Vous évoquez, dans votre livre, le silence et même la trahison de l’Occident lors de ce génocide. Que pouvaient faire les puissances occidentales pour les Arméniens à cette époque ? Et que peuvent-elles faire aujourd’hui pour les chrétiens d’Orient massacrés et chassés de chez eux ?

À cette époque, seule l’Allemagne, alliée de l’Empire ottoman, aurait pu vraiment agir pour empêcher le génocide. Or, globalement, ce fut le contraire. Il y eut trop souvent complicité. Mais c’est à un très courageux pasteur allemand, Johannes Lepsius, que l’on doit, avec son célèbre Rapport secret sur les massacres d’Arménie, le premier recueil de témoignages irréfutables sur les exterminations et les atrocités.

J’ai aussi, bien sûr, salué l’action de l’ambassadeur des États-Unis, Henry Morgenthau, et de ses héroïques consuls. La guerre terminée, l’Angleterre, hélas abandonna vite ses amis assyro-chaldéens. Quant au gouvernement français d’Aristide Briand, il a perpétré en 1920 une très grande ignominie en abandonnant aux massacreurs de Mustafa Kemal les Arméniens regroupés en Cilicie et leurs héroïques combattants au sein de notre Légion d’Orient. Ce ne sera pas, hélas, le dernier abandon honteux en ce siècle imposé à notre armée.
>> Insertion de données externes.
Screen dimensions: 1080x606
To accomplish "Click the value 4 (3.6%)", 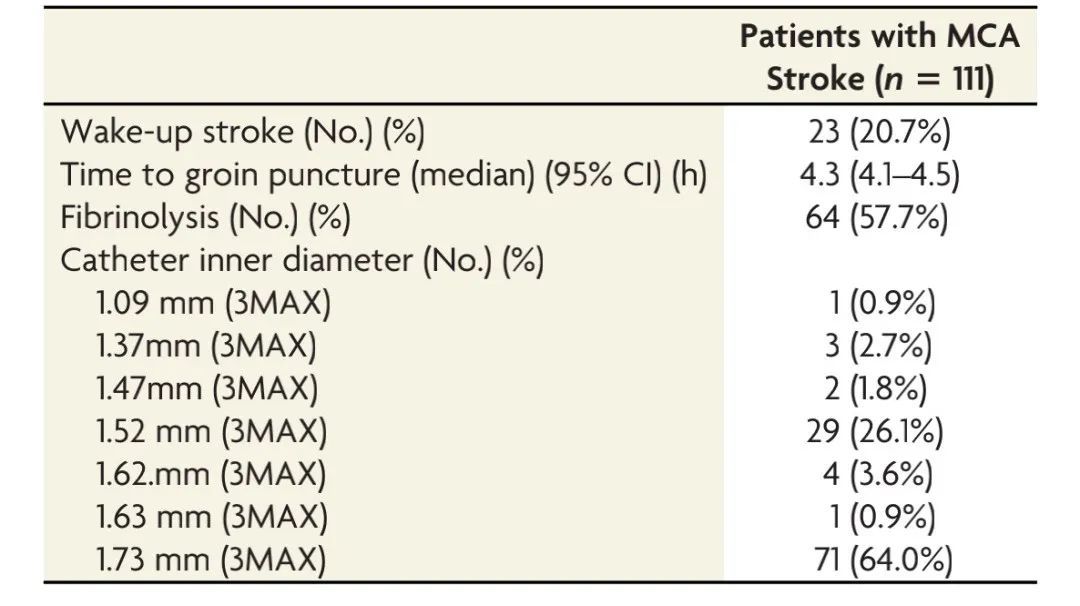I will (x=879, y=474).
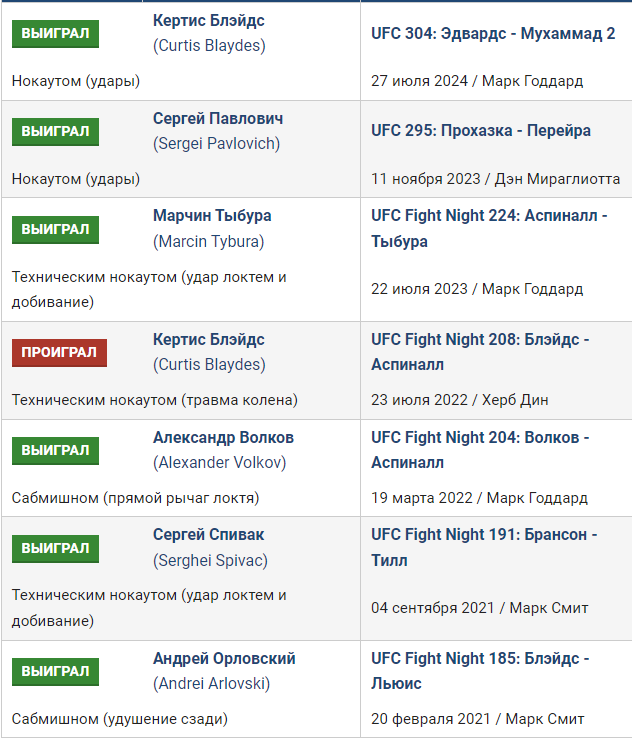This screenshot has width=632, height=738.
Task: Select the Марчин Тыбура fighter link
Action: pos(212,216)
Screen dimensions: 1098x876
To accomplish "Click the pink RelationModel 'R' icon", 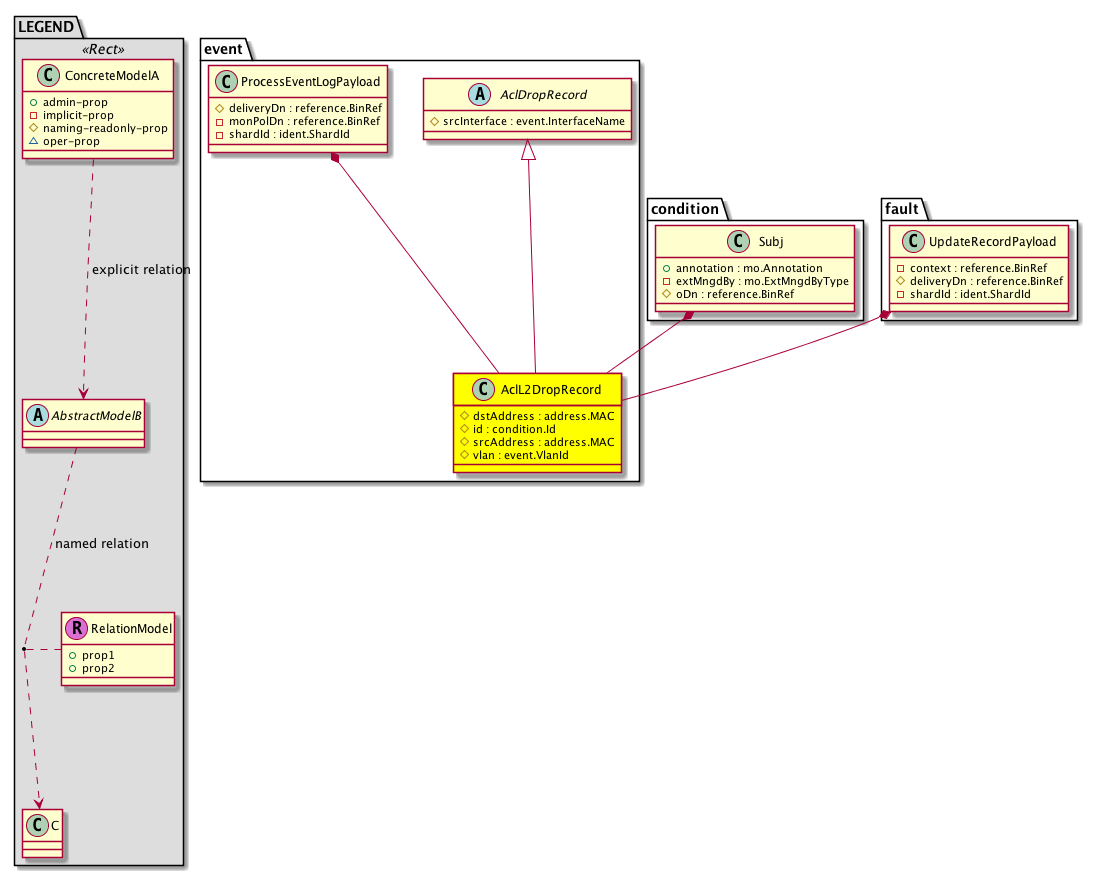I will coord(78,629).
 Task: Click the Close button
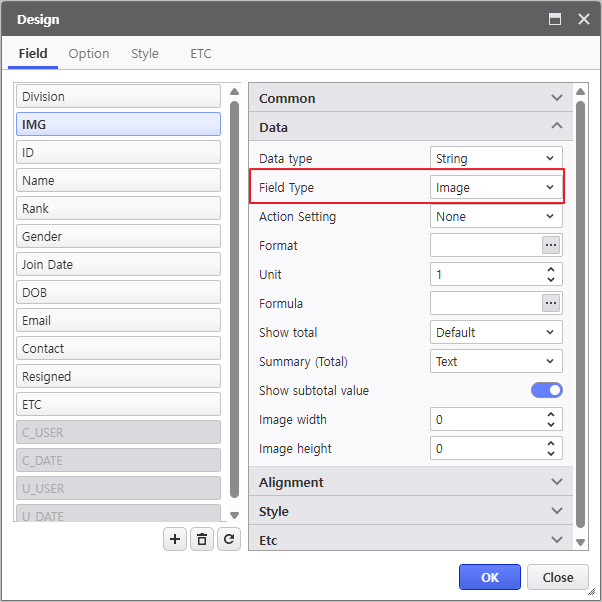point(558,577)
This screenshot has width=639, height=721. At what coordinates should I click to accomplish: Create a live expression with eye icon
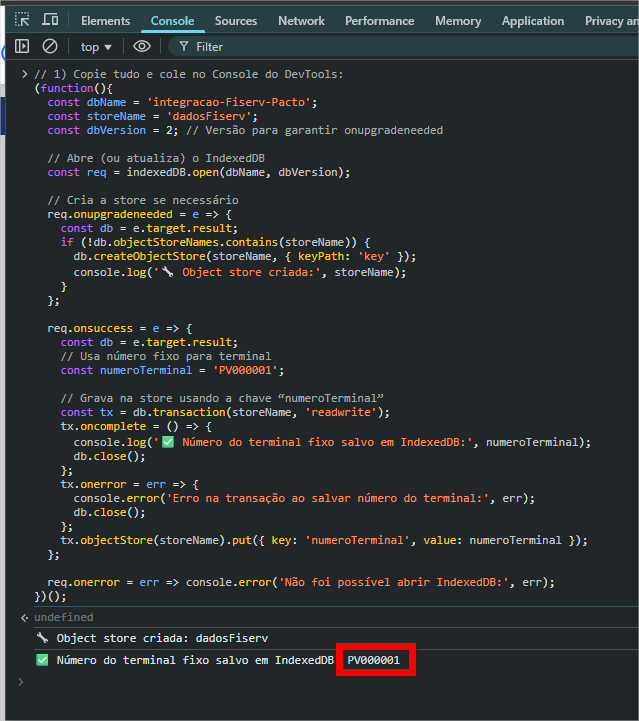point(142,46)
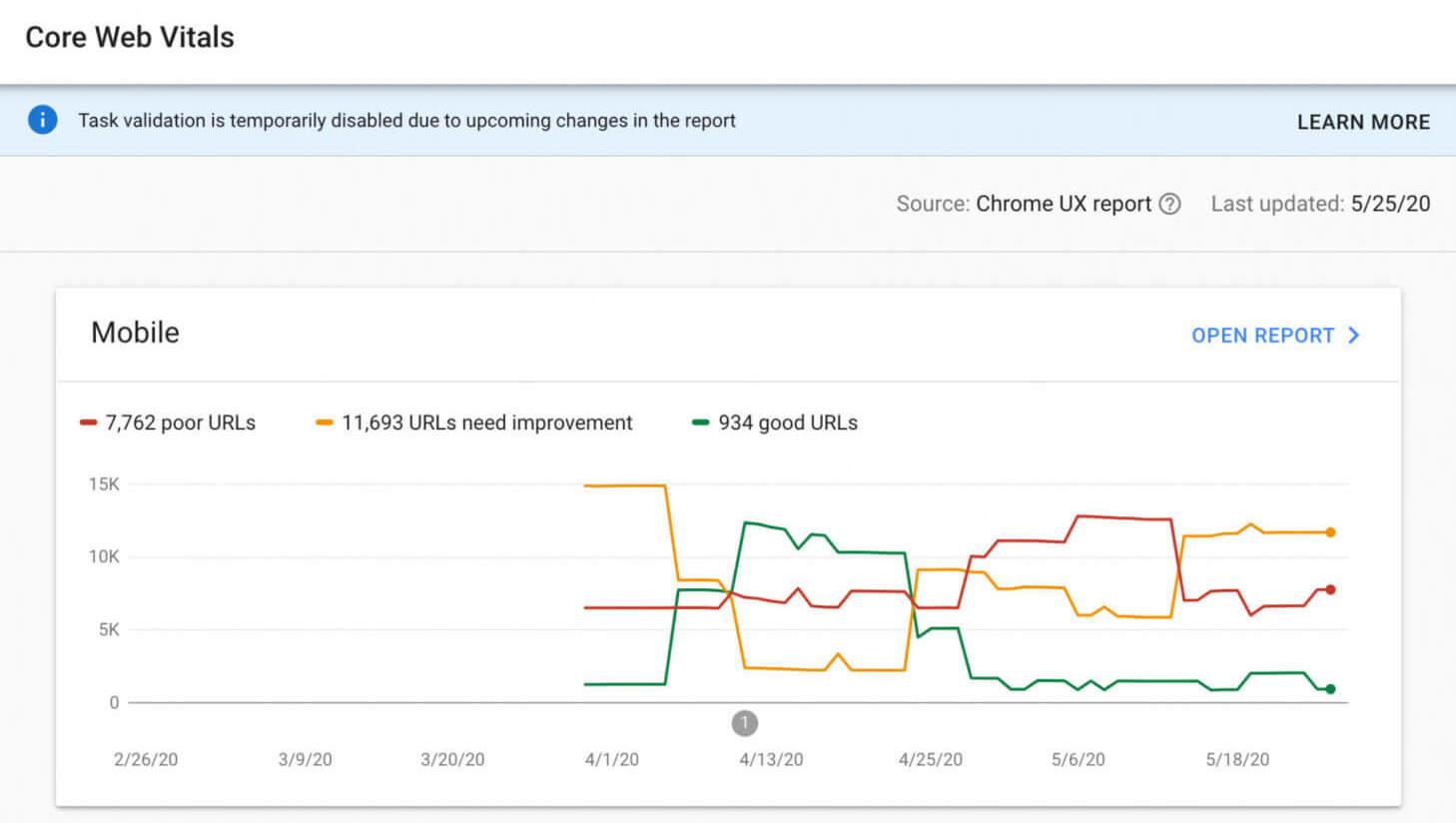Open the Chrome UX report help icon
Screen dimensions: 1456x823
(1169, 203)
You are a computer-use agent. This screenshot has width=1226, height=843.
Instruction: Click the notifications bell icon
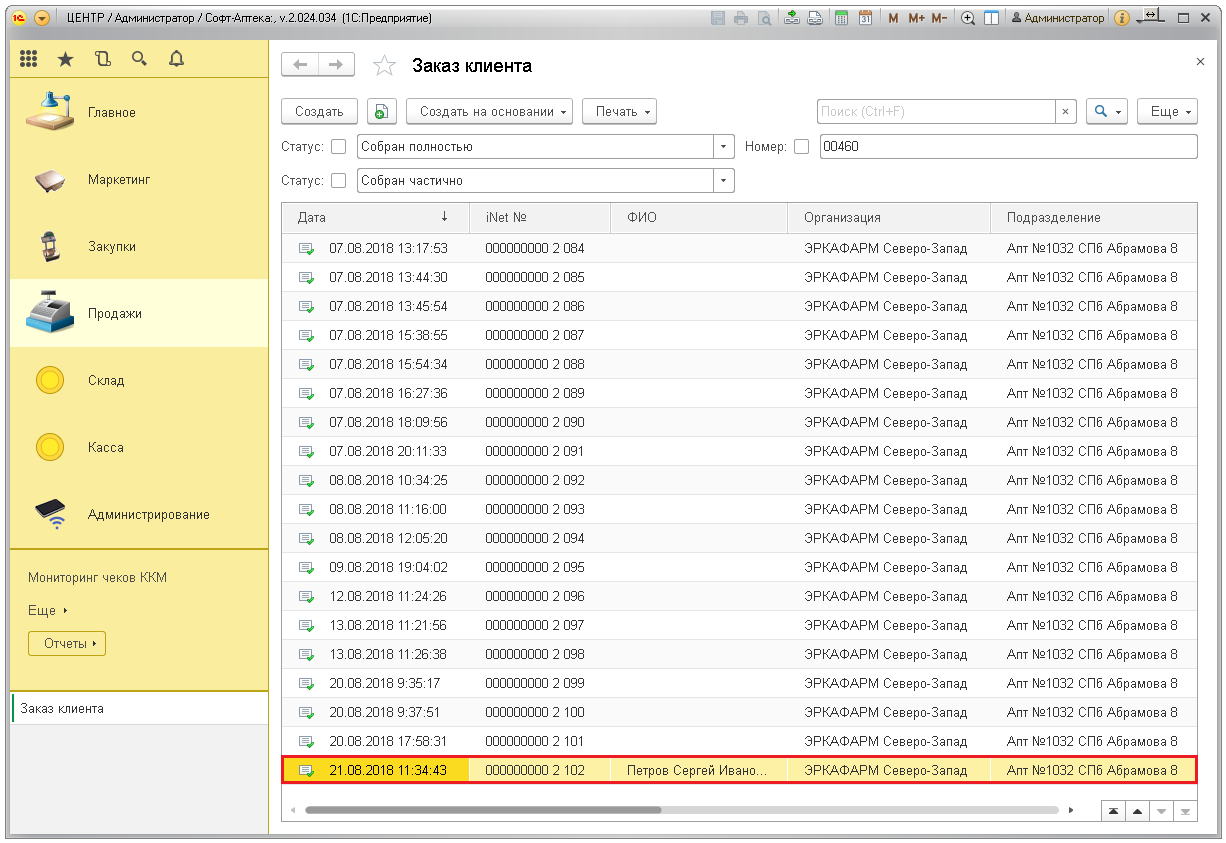176,59
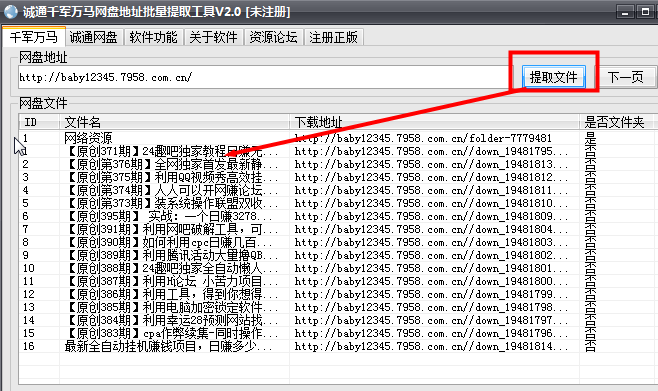Switch to the 诚通网盘 tab
Screen dimensions: 658x391
coord(93,37)
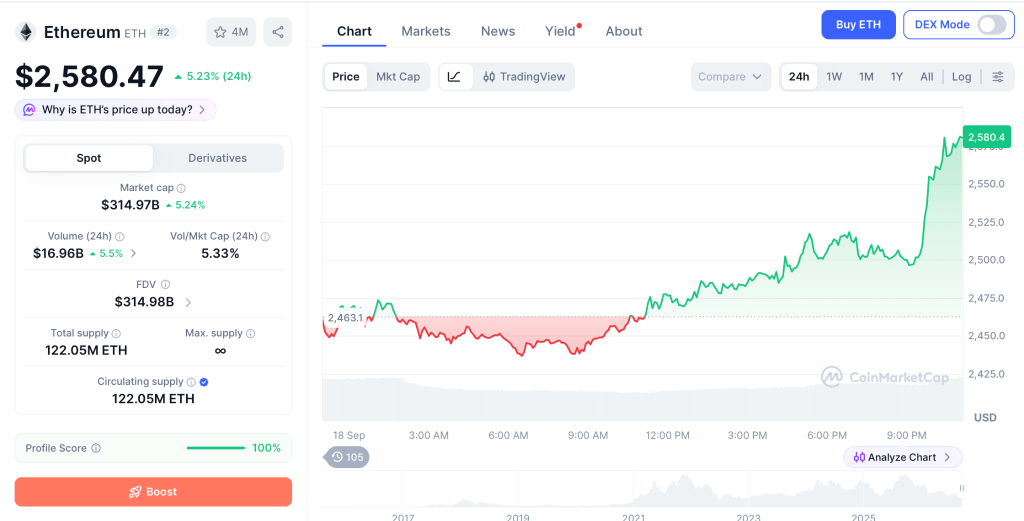1024x521 pixels.
Task: Switch chart to Mkt Cap view
Action: [398, 77]
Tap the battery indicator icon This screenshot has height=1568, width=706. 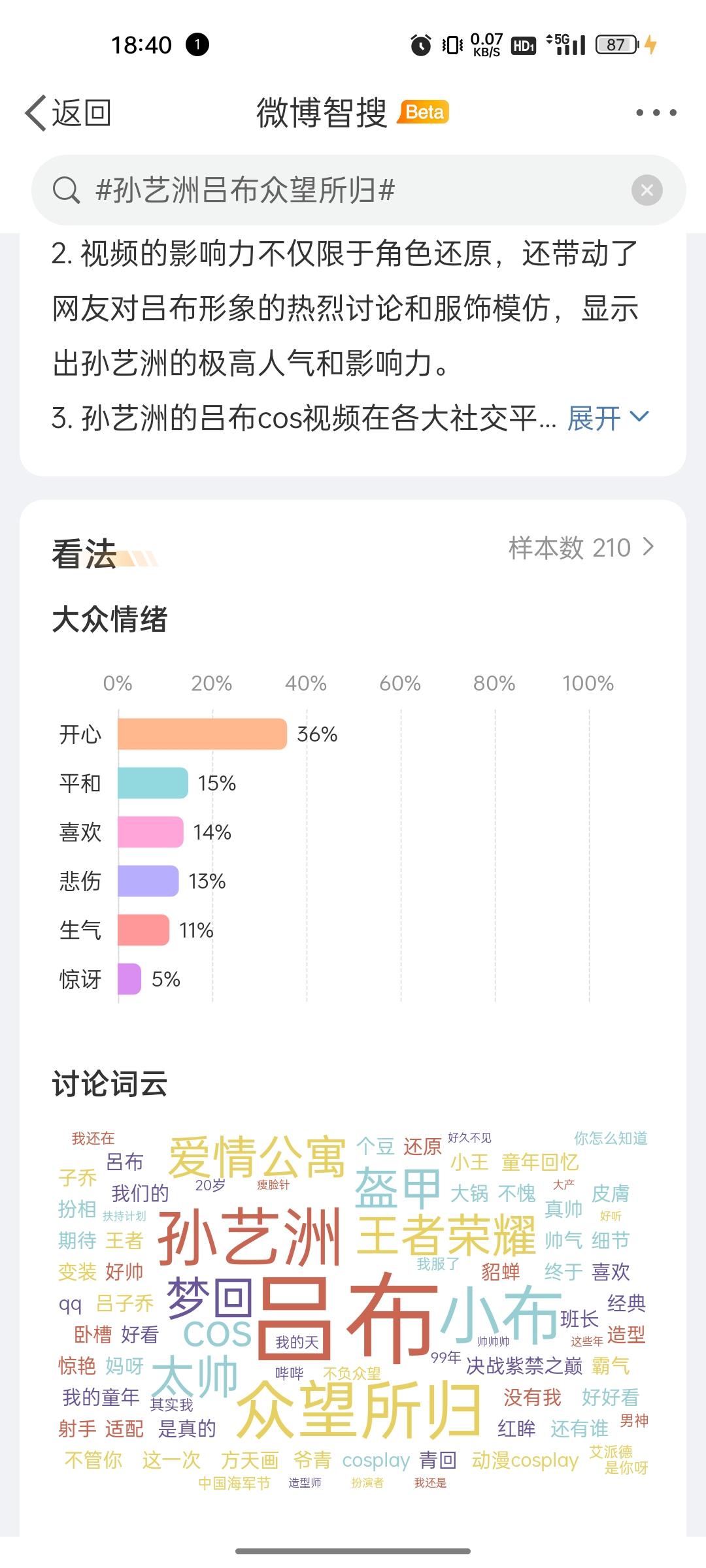(x=616, y=44)
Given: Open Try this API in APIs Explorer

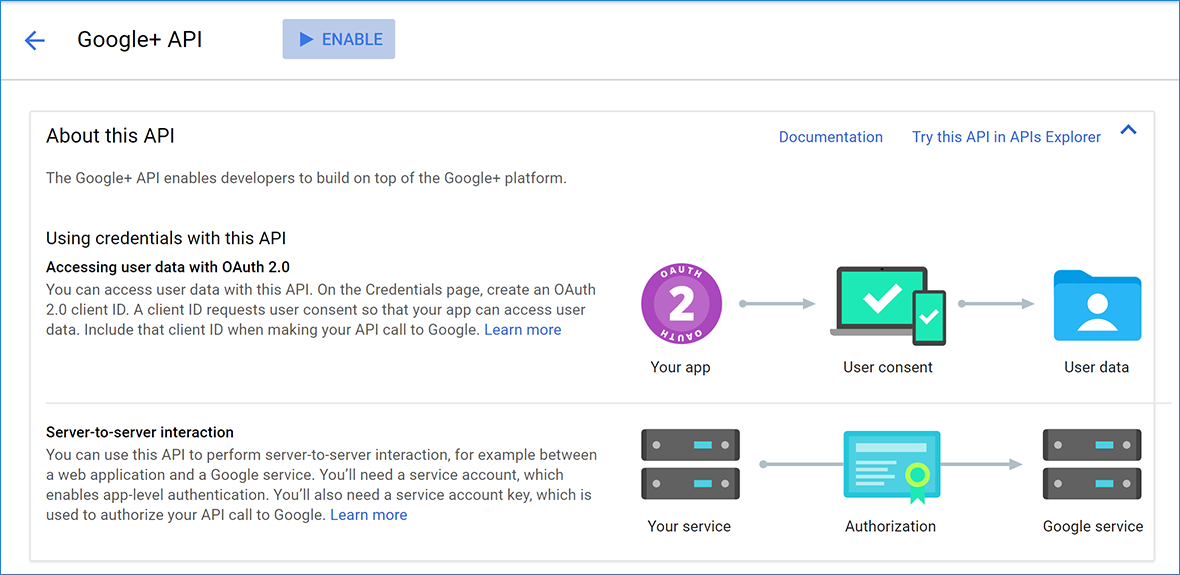Looking at the screenshot, I should (x=1006, y=137).
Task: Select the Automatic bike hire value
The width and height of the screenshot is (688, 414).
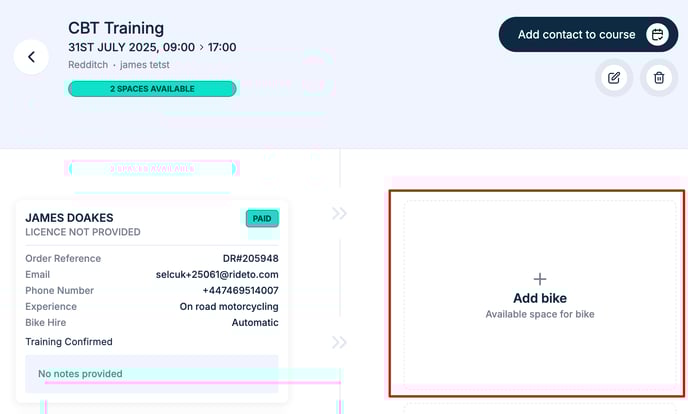Action: (254, 322)
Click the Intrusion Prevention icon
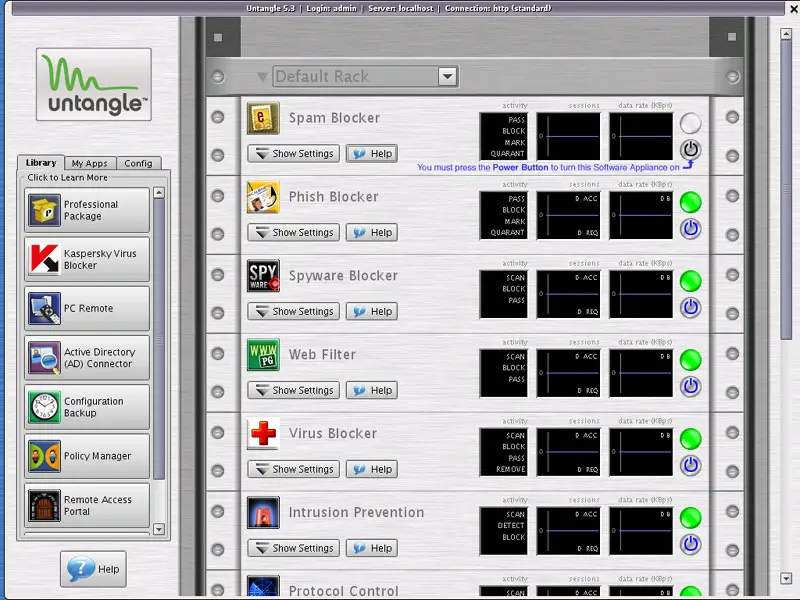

Il faudrait, aujourd’hui, construire un pacte d’alliance des nations d’identité chrétienne, à l’ouest comme à l’est, pour faire la guerre à l’islam djihadiste. Il faut, quand il n’y a pas d’autre solution, accueillir avec générosité les réfugiés chrétiens et inviter les très riches États de l’islam à accueillir pour leur part les migrants musulmans.